その後、今夜は、真琴の家で晩御飯をご馳走になる予定だった。

でもその前にシャワー…
だいぶ汗もかいていたし、何より少し頭を冷したい気分だった…

一旦家へ帰って、玄関先で真琴を見送る。

「…真琴…俺シャワーしてから…お前ん家いく…」

「うん。じゃ俺、家で待ってるからね」

「ん…」

なんとなく目を合わせずらくて、真琴を見ない様に話していたら、俺の様子に気づいたのか、真琴が顔を覗き込んできた。

「ハル…、どうかした?」

「…いや、別に…何も…」

適当な言葉で場を取り繕おうとして、真琴と目が合ってしまう。
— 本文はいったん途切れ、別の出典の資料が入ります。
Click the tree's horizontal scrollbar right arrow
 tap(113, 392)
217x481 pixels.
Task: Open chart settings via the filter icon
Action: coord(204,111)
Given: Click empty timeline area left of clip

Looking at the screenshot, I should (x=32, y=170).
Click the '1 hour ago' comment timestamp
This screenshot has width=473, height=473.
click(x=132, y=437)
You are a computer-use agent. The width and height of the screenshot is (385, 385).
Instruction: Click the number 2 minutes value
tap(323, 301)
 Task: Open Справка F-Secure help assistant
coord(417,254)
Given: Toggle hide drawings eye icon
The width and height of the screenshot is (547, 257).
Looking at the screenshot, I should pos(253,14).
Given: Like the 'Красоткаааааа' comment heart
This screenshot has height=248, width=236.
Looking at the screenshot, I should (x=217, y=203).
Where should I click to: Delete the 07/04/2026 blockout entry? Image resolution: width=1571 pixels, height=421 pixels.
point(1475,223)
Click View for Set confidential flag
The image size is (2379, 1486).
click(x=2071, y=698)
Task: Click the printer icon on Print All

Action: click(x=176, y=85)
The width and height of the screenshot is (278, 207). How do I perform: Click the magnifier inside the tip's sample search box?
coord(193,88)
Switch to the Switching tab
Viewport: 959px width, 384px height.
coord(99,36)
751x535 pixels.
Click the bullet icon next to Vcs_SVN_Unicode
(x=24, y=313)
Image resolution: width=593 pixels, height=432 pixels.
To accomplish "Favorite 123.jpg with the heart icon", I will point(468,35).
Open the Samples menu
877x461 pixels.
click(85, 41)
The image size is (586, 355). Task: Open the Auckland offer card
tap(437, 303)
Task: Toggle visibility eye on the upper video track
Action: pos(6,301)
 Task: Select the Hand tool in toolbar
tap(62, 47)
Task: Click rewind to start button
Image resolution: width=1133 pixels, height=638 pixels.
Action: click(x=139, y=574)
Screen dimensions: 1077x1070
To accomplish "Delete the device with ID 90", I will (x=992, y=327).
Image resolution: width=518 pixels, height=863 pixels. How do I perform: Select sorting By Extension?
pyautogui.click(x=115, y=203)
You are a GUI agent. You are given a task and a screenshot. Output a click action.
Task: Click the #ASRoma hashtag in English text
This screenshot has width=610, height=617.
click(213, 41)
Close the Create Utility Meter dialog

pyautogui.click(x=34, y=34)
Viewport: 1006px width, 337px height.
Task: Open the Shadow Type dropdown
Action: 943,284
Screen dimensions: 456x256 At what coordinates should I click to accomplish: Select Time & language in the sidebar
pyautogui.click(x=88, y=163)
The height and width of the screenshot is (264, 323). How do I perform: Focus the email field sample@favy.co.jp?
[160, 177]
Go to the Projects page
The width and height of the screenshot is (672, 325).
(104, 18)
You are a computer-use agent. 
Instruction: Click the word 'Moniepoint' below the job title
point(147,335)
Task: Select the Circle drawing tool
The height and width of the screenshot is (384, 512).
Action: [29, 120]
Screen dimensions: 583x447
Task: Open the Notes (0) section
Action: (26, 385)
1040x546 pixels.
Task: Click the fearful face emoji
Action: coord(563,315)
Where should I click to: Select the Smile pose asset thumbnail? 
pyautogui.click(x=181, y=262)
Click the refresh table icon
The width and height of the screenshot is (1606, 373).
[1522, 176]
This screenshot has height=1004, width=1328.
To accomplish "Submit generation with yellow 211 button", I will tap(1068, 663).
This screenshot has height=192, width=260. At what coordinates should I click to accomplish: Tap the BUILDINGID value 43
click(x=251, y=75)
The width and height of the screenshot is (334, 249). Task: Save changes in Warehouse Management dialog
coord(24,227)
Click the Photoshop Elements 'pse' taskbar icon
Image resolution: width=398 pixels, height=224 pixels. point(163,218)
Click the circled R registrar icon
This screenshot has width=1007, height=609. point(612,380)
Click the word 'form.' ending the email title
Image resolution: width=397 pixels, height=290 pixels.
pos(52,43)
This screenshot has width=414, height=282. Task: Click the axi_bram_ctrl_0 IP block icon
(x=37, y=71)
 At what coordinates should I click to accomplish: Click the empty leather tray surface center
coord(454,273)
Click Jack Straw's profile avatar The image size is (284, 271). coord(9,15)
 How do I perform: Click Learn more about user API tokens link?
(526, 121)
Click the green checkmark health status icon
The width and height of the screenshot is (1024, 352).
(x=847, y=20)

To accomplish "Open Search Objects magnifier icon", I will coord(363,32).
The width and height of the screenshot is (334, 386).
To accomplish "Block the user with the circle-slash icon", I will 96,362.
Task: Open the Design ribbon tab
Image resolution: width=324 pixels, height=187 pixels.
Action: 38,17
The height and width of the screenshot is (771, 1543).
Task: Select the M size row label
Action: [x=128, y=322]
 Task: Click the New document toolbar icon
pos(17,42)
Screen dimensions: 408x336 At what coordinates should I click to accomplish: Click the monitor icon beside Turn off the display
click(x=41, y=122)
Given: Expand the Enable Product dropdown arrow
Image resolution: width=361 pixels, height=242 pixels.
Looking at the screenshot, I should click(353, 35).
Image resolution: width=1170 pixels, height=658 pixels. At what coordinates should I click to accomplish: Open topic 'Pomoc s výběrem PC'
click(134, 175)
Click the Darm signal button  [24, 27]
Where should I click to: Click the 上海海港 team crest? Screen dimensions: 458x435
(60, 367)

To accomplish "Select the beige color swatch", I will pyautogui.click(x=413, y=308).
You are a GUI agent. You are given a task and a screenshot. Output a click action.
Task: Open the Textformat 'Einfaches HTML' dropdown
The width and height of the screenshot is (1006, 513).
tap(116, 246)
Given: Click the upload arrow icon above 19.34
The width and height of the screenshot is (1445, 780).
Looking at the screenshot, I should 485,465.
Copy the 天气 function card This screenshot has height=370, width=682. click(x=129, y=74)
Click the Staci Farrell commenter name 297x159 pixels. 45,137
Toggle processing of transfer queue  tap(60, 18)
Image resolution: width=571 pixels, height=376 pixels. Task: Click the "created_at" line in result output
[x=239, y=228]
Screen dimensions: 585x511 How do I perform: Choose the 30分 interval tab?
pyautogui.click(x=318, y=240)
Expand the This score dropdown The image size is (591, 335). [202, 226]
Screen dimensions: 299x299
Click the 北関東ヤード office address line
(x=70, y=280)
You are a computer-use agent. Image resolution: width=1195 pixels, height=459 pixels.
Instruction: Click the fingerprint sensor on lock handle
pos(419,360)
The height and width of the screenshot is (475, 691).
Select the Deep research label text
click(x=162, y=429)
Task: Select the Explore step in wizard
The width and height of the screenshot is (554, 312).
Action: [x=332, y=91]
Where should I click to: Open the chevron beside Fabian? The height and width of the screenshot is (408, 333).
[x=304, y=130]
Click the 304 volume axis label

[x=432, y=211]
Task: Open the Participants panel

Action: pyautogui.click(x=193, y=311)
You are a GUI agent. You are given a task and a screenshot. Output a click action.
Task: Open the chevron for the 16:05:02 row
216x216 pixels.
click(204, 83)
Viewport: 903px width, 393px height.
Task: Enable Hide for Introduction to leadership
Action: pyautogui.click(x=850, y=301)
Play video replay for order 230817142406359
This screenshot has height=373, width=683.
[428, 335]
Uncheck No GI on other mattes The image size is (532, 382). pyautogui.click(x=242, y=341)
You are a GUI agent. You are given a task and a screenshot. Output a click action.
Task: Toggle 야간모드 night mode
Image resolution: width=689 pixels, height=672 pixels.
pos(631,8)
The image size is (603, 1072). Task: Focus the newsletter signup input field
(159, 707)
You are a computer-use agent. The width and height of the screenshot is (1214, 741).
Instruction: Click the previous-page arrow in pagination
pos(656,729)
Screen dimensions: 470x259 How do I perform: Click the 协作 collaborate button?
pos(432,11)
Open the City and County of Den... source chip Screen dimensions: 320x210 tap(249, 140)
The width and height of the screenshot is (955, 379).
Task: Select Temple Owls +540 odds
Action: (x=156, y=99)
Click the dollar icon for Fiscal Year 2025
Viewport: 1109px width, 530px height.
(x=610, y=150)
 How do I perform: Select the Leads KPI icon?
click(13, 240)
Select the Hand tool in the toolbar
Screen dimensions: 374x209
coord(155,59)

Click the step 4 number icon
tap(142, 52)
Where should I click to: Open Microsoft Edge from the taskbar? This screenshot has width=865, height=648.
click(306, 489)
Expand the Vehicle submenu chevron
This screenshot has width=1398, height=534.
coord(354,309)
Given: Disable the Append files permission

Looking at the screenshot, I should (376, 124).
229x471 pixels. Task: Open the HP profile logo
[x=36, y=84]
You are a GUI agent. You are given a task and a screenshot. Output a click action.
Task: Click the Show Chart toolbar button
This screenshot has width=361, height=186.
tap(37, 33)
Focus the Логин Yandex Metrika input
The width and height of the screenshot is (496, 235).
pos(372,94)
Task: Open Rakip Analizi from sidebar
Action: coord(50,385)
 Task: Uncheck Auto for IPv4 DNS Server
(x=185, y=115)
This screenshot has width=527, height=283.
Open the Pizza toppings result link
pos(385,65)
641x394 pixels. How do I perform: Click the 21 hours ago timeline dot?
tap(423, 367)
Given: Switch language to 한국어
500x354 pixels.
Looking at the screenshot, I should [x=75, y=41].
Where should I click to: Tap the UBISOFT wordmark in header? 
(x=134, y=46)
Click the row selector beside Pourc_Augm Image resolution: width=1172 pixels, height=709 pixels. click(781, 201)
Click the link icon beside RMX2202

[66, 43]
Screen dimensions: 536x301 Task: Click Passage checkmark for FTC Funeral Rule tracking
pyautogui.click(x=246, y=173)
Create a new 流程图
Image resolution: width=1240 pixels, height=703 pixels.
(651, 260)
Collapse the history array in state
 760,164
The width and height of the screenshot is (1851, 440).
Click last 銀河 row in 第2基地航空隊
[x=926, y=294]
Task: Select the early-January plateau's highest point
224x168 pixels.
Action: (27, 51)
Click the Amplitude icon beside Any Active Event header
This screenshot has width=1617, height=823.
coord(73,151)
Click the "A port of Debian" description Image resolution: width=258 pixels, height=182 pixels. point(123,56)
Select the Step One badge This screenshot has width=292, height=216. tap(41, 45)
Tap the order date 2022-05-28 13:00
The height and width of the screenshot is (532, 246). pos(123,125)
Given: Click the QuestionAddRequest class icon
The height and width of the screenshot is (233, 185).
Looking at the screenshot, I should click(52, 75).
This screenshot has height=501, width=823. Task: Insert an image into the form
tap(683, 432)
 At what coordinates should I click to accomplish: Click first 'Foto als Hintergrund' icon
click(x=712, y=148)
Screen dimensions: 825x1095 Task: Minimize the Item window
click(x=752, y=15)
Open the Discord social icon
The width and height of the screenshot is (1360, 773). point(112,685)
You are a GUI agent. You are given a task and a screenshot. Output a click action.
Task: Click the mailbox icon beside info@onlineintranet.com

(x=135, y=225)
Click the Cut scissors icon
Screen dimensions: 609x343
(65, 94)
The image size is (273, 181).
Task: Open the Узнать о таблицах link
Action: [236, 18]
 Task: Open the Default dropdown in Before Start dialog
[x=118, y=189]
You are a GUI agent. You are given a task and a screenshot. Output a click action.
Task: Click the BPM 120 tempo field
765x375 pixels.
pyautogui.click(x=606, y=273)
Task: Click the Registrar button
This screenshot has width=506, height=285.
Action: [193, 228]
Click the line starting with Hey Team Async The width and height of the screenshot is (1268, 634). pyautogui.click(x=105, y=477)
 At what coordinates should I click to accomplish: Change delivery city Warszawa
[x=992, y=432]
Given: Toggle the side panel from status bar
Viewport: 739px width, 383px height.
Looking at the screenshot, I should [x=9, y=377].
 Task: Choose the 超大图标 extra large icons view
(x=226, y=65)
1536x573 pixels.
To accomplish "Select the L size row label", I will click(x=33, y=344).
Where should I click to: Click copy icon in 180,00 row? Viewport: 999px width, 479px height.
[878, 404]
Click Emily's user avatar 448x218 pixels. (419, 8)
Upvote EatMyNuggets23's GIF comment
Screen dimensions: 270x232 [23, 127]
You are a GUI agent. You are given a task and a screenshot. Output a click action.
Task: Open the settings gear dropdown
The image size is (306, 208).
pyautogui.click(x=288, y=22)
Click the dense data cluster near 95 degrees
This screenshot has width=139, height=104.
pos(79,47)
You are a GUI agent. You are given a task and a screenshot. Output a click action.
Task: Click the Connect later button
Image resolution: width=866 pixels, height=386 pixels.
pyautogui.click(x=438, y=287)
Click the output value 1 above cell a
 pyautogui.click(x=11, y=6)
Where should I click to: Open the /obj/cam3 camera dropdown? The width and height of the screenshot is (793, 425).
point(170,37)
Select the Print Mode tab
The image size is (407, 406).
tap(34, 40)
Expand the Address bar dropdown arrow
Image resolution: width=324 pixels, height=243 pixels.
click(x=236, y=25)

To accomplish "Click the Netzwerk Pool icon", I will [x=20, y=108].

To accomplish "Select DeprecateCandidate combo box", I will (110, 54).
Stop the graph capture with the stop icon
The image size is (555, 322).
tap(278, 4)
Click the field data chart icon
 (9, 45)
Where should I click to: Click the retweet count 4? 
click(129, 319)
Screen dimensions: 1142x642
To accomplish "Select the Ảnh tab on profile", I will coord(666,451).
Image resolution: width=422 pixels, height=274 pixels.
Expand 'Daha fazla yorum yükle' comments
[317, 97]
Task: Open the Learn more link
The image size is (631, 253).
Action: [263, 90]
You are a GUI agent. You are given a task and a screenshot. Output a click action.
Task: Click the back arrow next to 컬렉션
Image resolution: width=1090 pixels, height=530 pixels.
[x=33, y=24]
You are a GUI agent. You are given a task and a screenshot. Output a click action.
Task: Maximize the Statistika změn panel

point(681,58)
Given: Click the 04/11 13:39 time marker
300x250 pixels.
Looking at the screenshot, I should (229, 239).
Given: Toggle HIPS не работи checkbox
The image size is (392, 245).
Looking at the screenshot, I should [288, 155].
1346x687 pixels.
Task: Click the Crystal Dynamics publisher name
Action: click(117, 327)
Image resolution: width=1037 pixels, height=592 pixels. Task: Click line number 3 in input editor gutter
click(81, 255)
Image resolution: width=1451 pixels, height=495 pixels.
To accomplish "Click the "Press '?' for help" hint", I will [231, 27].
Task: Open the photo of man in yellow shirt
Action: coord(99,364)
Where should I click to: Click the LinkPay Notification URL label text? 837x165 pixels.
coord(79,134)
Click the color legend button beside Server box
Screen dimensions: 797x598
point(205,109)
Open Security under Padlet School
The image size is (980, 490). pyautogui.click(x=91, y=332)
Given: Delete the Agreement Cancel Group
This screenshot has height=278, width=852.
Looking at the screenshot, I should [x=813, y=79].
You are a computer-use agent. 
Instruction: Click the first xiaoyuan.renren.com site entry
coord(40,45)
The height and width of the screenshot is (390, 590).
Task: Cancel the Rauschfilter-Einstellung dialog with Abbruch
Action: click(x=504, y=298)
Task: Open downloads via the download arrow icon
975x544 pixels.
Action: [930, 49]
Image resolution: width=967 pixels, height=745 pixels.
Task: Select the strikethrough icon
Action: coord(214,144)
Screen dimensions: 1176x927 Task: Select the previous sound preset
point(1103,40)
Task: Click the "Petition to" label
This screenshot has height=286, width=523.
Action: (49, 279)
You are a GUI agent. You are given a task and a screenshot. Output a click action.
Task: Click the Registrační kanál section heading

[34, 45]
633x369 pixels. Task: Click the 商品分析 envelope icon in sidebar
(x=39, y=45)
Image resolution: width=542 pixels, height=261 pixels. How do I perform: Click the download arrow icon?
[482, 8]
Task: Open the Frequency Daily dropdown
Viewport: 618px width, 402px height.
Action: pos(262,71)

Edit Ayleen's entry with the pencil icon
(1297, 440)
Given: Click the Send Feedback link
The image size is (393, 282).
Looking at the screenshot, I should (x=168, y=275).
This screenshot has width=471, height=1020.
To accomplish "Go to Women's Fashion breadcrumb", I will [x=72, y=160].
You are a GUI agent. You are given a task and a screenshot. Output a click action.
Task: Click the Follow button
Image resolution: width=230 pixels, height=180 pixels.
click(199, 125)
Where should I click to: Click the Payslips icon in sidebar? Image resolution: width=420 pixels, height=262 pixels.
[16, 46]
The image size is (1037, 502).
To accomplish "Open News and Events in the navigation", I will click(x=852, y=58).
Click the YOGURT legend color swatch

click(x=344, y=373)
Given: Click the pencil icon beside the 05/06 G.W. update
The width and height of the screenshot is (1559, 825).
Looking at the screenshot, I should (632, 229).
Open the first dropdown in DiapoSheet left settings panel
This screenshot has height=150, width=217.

垂れた穏やかな瞳でオレを見つめてから、真琴はにっこり微笑んで、ちゅっと頬にキスをした。

トクンと胸が鳴る。

真琴が玄関の扉に手をかけ、広い背中を半分くらい見せたところで、さっきよりも胸が強く脈打つのを感じた。

「ま…真琴……!」

「?
どうしたの?ハル…?」

急に大きな声で呼び止めたことに驚いた様子で、真琴がくるりと振りかえってこちらを見る。

ー…何で呼び止めたんだろう、俺は…ー

「………」

言葉が…何も出てこない…

ただひたすら真琴の瞳を見つめることしかできずにいた。

そんな俺の様子から気持ちを察したのか、真琴がふっと口元を緩ませた。

「ハル…どーしたの?」

そう言いながらスッと伸ばされた真琴の太くてがっしりとした腕に引き寄せられて、胸の中にぼすっと抱き寄せられた。

「…ハルちゃん…」

抱きしめられながら、汗でじっとりと湿った髪を大きな手でくしゃくしゃと撫でられる。
真琴の吐く息が首筋にあたって、くすぐったい…
けれど、それが心地よくてなんとも言えないぬくもりを感じて安心する自分がここにいる…

真琴が頭に顔を押し付ける様に埋めてきたので、とっさに真琴を手で押し返しながら言った。

「真琴…俺汗かいて…だからやめろって…」

「…大丈夫。ハルの匂いだから……いい匂い…」

頭のてっぺんの方で真琴が犬の様にスンスンと鼻を鳴らす。

「…ね…ハル…一緒にシャワーしようか?」

「…」

真琴の腕の中で、俺は無言でコクンとうなずいた。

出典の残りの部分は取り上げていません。